Scott knows how to get back into the ’trusted buddy’ category though. Every time he comes to visit he just happens to have some special treat in his hand. The beagle is a push over for a treat. You can see the indecision in his face as he mulls over leaving his position as the guardian of my feet, but hey, when a treat is offered what is a beagle supposed to do. I predict that Scott will soon be back in total favor, because it’s becoming obvious that feet guarding beagles can be persuaded to forgive if you use a liver smelling treat.

It’s been months since I have been able to eat anything that even resembled something with fat in it. I call what I ’could’ eat my white diet .... rice, potatoes, pasta, bread, and low fat cottage cheese. The things I could eat that had some semblanceof color were tuna washed in water over and over, sardines washed as many times, and selected vegetables. I’ve lost a considerable amount of weight on my white diet, but I wouldn’t recommend it. I lost the weight primarily because I lost interest in eating.

The other day my son walked in the house with a vanilla shake. It had tons of whipped cream on top.

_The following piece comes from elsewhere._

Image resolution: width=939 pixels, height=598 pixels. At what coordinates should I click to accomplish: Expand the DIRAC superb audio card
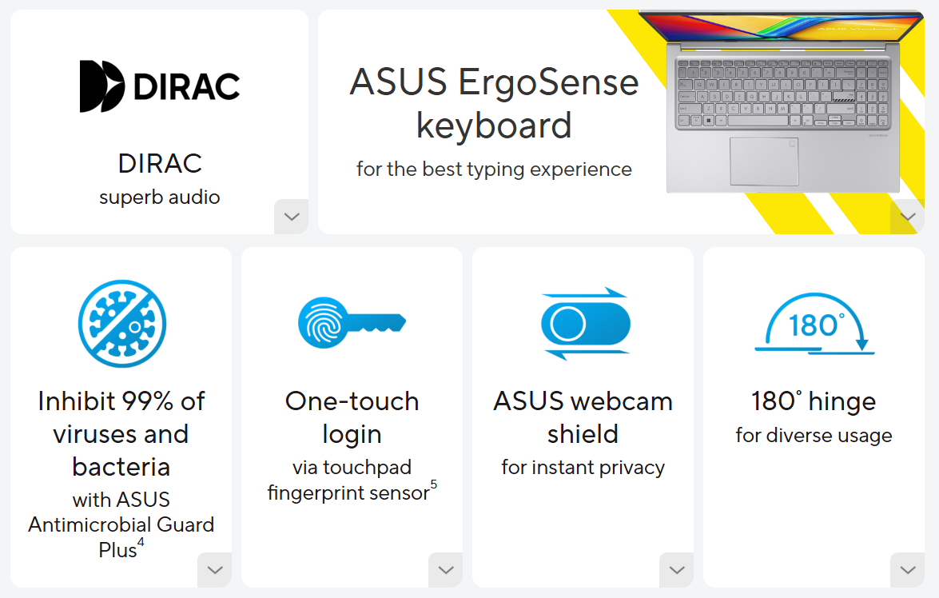coord(291,217)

It was a totally fat laden thing that he held in his hand. I instantly started salivating. It has been four months since I have felt cold ice cream in my mouth. When he handed it to me I sat for a bit and admired its beauty before I put the straw in my mouth and took a sip. It tasted a bit like heaven. I waited a minute or two before I took the second sip ... no pain! It was absolutely blissful in my mouth. I was only able to drink a little of it, my system isn’t used to fats in an overload, but what a wondrous thing a few sips of fat was!

The family has fun laughing at me. I don’t like meat, but when there were hamburgers on the grill I wanted one more then I have ever wanted a salad, when chili was cooking on the stove all I could think about was the flavor of those beans, when my son went to the rib joint and brought back a passel of ribs for the group I watched everyone eat and drip bar-b-que sauce and wanted one for myself .... FLAVOR .... I can have flavor back in my food. All I can think about when I see them eating things that I have never particularly liked is that I could eat that too if I wanted. The family thinks that is hilarious. They keep teasing me that I am becoming one of them - a meat eater!

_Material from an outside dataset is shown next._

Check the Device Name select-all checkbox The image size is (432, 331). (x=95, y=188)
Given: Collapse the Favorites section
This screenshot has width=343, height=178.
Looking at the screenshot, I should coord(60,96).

And the most wonderful thing is:

The Surgeon has released me to my regular doctor. I never have to see his scalpel wielding self again.

The beagle and I are now free to roam together again. We might even ask John to join us if he stops eating all the junk food. He took full advantage of my days of not being able to reach the pots and pans. He got on-line and ordered every junk food item available. He’s had a great time during my recovery. No problem with his gallbladder ..... he’s eaten enough fat to feed an Army of Junk-afat-aholics. You should see the smile on his face!